Réalisation simple, frontale
La suite est tristement connue. Lors d’une scène, le personnage joué par Brando sodomise sa partenaire en s’aidant d’un morceau de beurre. Ce n’était pas prévu dans le scénario. L’acteur et le réalisateur ont eu cette idée quelques heures avant le tournage, et n’ont pas informé Maria. Elle est tétanisée, se débat en vain, sous le regard vorace et cruel de la caméra. Cette humiliation, fixée pour toujours sur la pellicule, restera une plaie inguérissable pour la jeune actrice.
Le personnage joué par Brando sodomise sa partenaire en s’aidant d’un morceau de beurre. Ce n’était pas prévu dans le scénario
Bertolucci justifie l’injustifiable en invoquant une prétendue quête de vérité. L’agent de Maria lui conseille d’oublier l’épisode, de taire sa colère. « Sinon, personne ne voudra plus t’engager. »

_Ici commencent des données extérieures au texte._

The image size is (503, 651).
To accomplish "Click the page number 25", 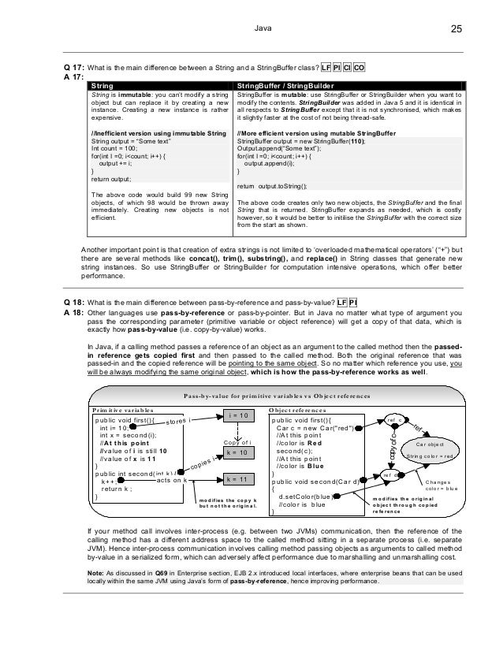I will [x=456, y=30].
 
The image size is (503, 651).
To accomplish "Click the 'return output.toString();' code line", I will [x=272, y=185].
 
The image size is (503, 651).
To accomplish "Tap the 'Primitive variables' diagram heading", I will [x=121, y=410].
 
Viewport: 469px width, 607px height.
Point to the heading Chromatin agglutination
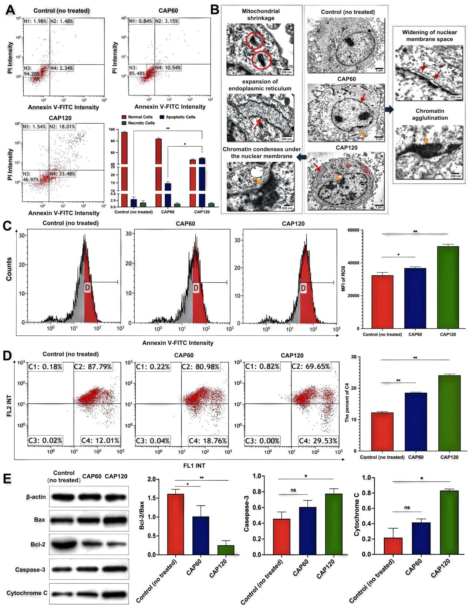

Mais Maria ne s’en remet pas et cherche une parade à ce traumatisme, et à sa solitude, dans la drogue. Elle poursuit vaille que vaille une carrière exigeante, tourne avec Rivette, Comencini, tout en refusant farouchement, quarante ans avant #MeToo, d’obéir quand des cinéastes souhaitent la faire tourner nue. Cette insoumission la marginalise.
Bouleversante Anamaria Vartolomei
Adapté d’un livre de la journaliste Vanessa Schneider, sa cousine, le deuxième long métrage de Jessica Palud est d’une facture classique, et flirte avec le didactisme dans certaines scènes. Mais quelle force ! Difficile de ne pas être ému et révolté. La cinéaste a choisi une mise en scène simple, frontale, indexée sur le point de vue de Maria, pour décrire, au-delà de son personnage, un système où les femmes se heurtent au mur du pouvoir et du silence. Elle raconte le cinéma d’avant #MeToo, confirme que s’agissant du statut des actrices, on revient de loin, de très loin.
L’impact de « Maria » doit beaucoup à l’incarnation d’Anamaria Vartolomei, bouleversante de fragilité et de droiture. Elle avait impressionné dans « L’Événement », d’Audrey Diwan, va vous épater dans « Le Comte de Monte-Cristo », qui sort fin juin. À 25 ans, ce talent brut est en train de s’installer solidement dans le cinéma français. Dans « Maria », elle est le visage de l’innocence meurtrie.
« Maria » de Jessica Palaud. Durée : 1 h 40. Sortie le 19 juin.